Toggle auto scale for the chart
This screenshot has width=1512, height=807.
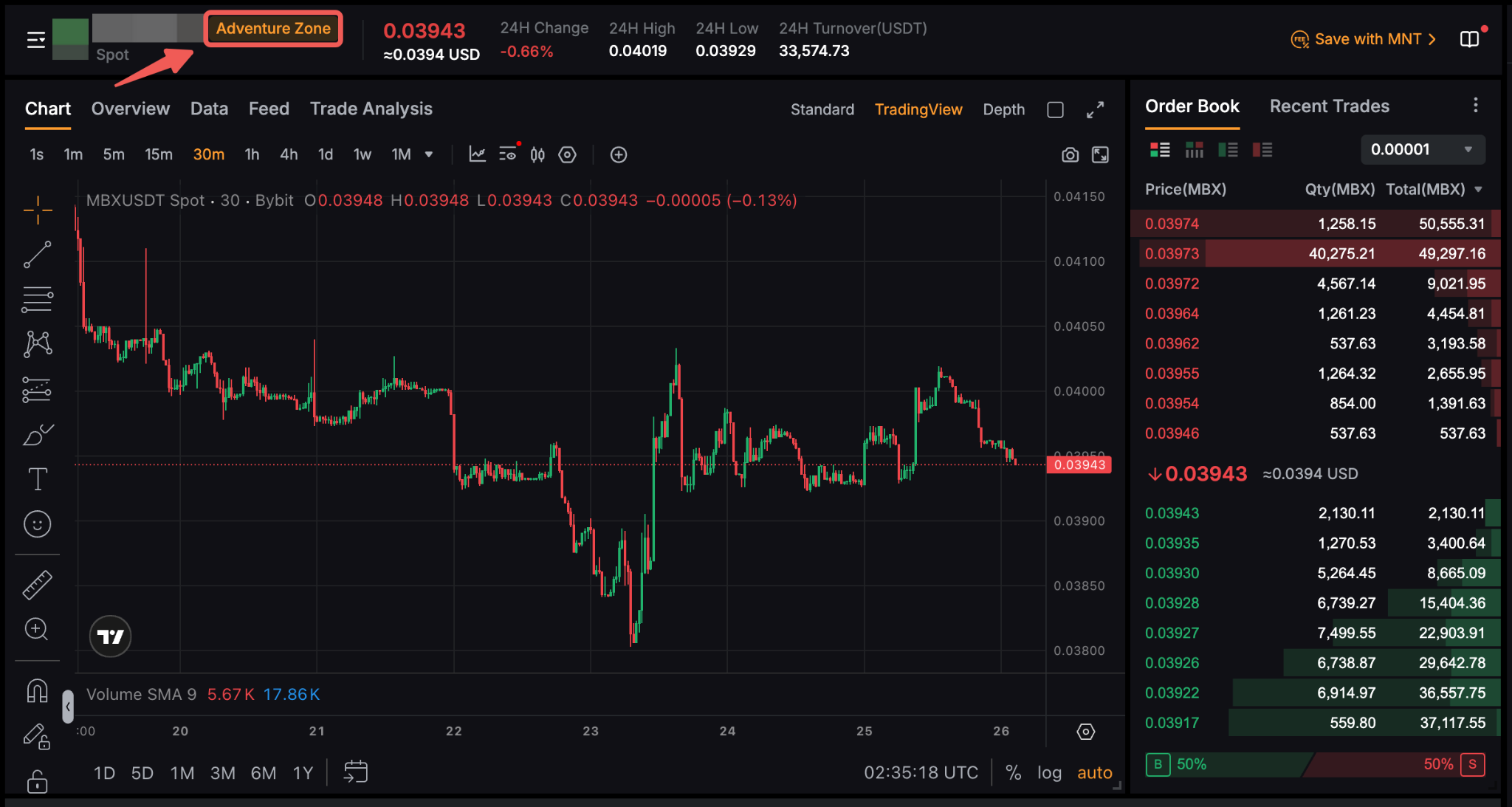(x=1094, y=773)
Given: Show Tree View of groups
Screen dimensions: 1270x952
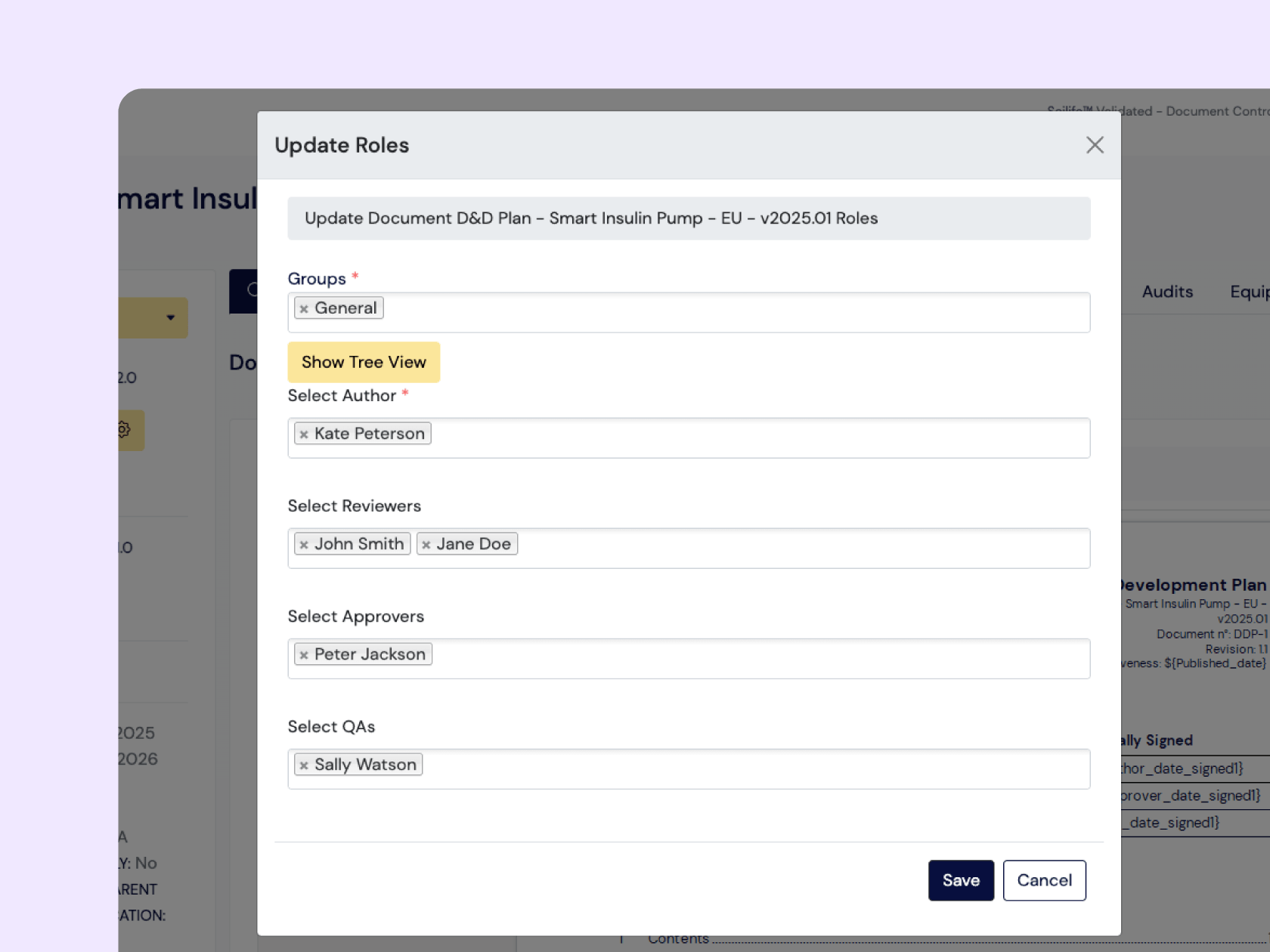Looking at the screenshot, I should pyautogui.click(x=364, y=362).
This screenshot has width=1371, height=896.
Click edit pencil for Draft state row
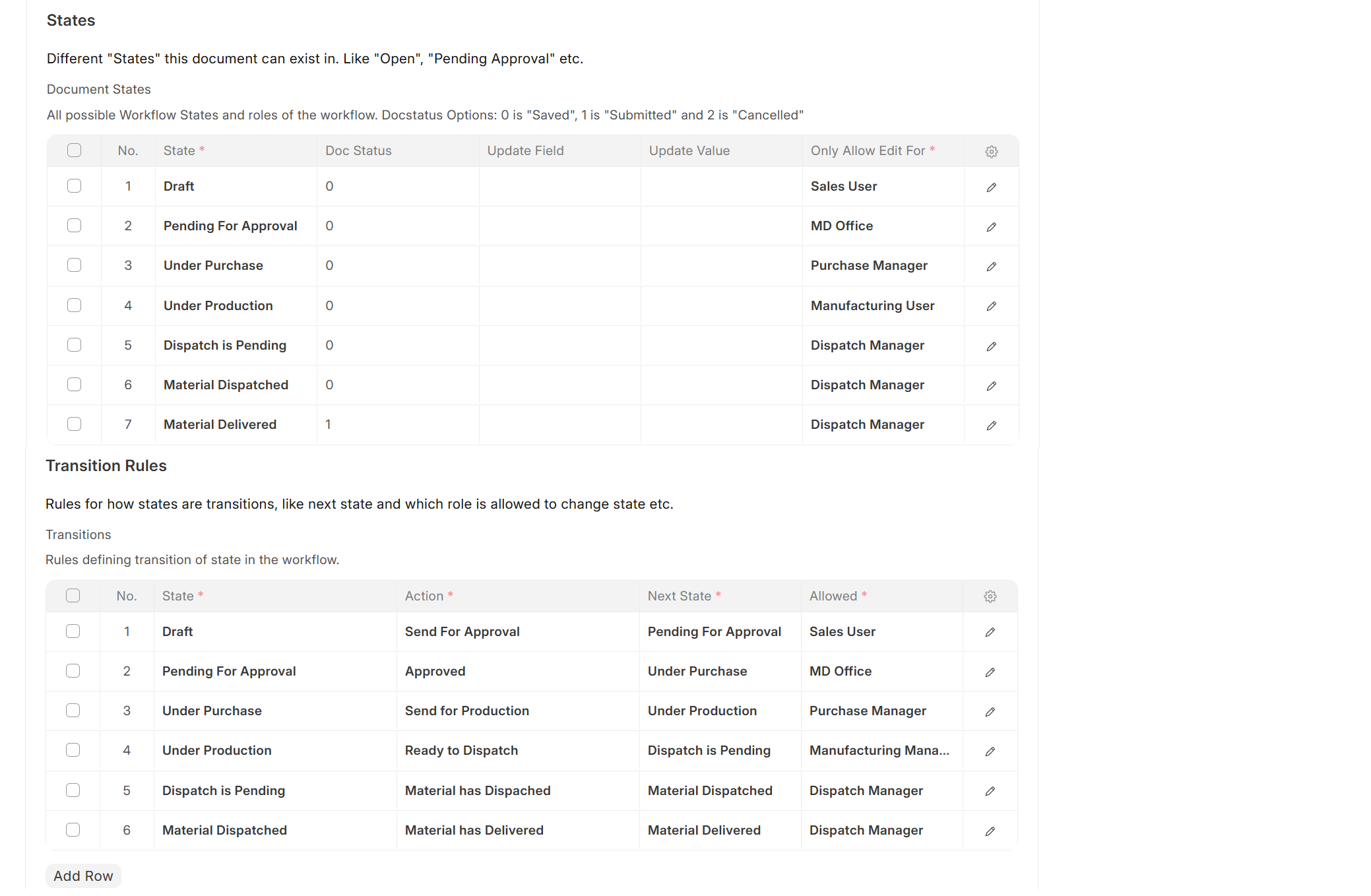coord(991,187)
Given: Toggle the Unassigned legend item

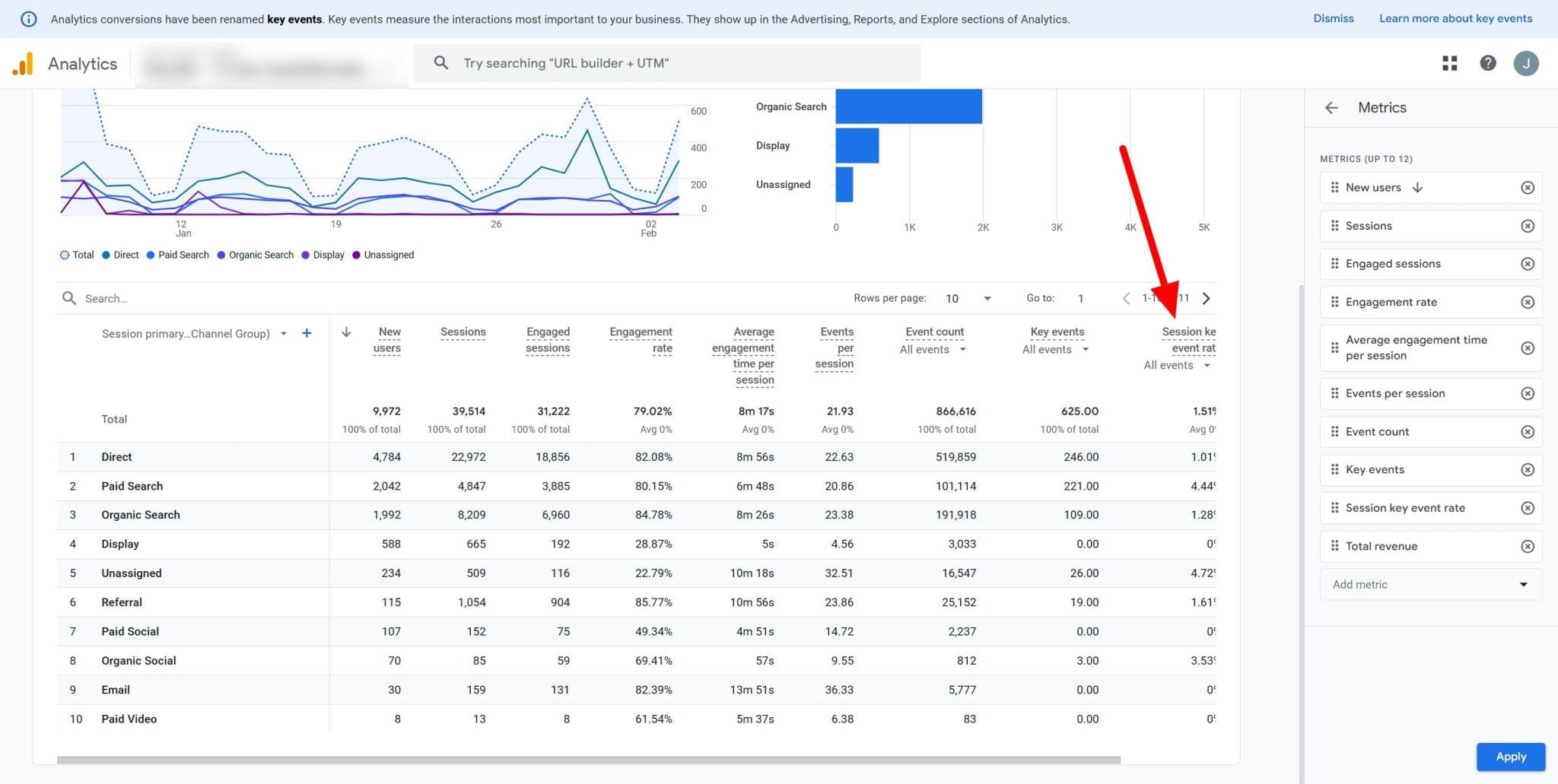Looking at the screenshot, I should pos(384,255).
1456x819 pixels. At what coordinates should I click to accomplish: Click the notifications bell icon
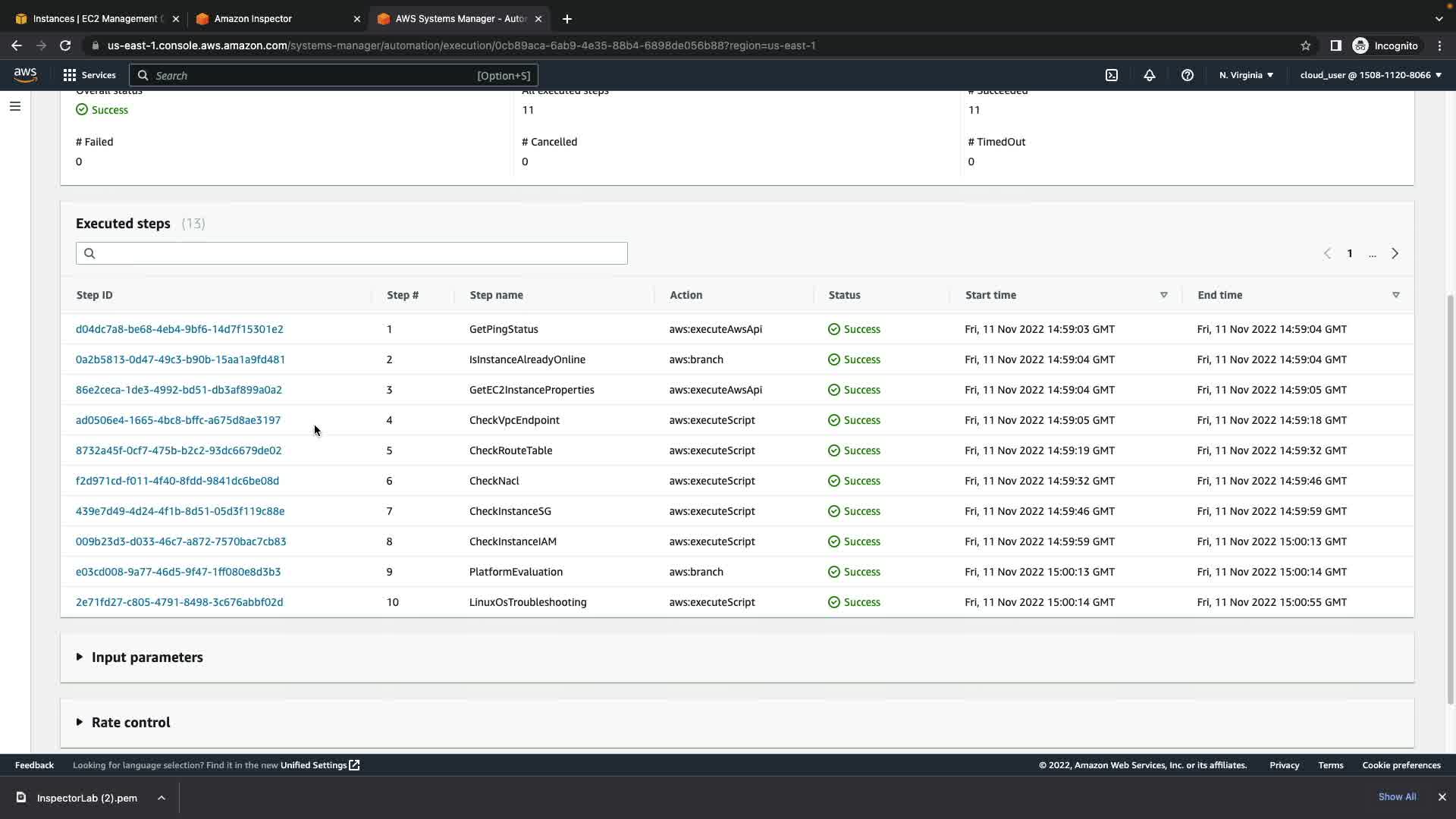[x=1150, y=75]
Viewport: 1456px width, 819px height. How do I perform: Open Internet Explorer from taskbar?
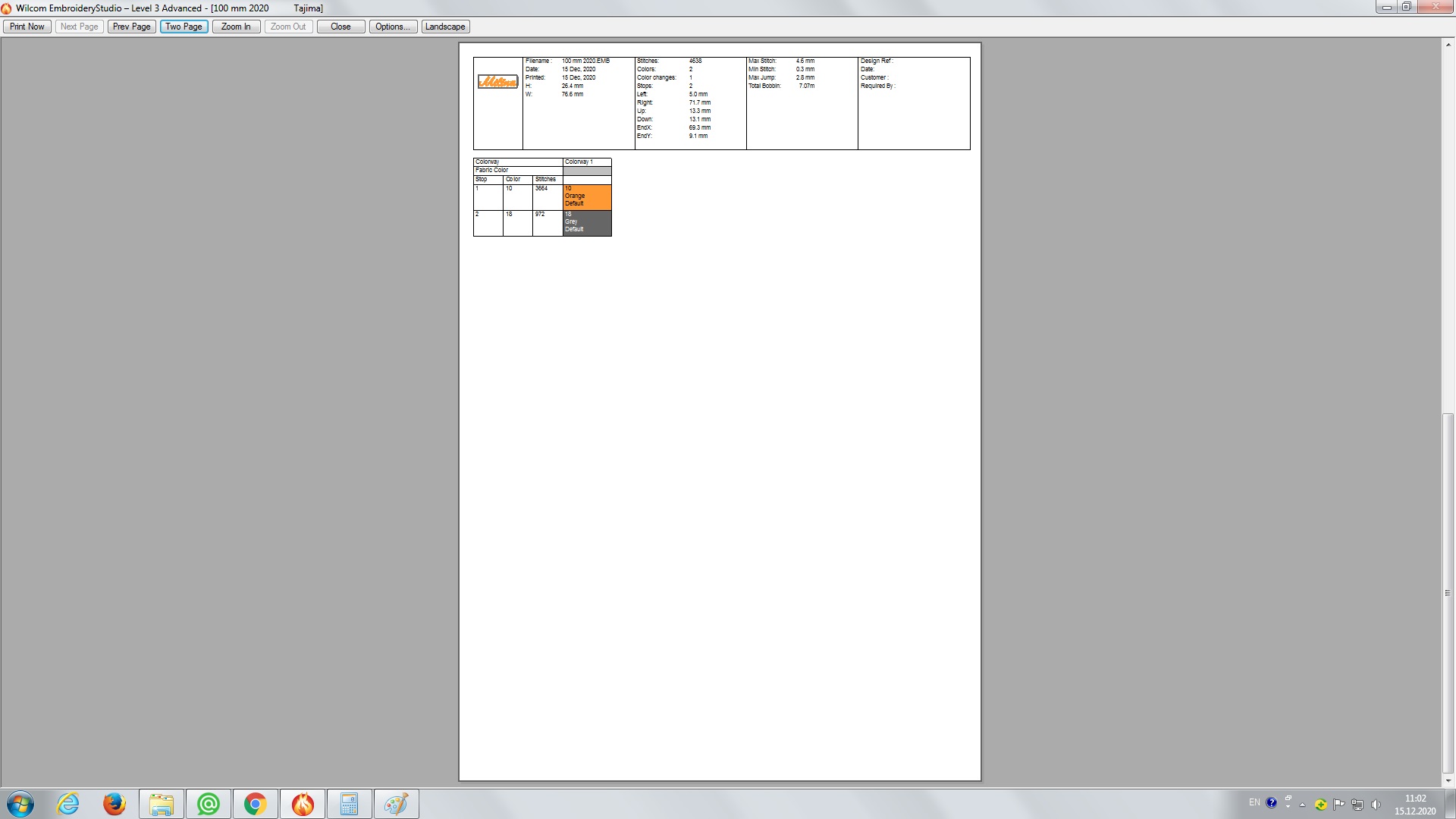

====

Instructions to follow:
Only the lines from the line with "Given: Toggle the Unassigned legend item" through the final line of the material belong in the answer, copied exactly and without pictures.

Reply:
Given: Toggle the Unassigned legend item

Looking at the screenshot, I should pos(384,255).
1456x819 pixels. At what coordinates should I click to accomplish: Click the notifications bell icon
[x=1150, y=75]
Viewport: 1456px width, 819px height. How do I perform: Open Internet Explorer from taskbar?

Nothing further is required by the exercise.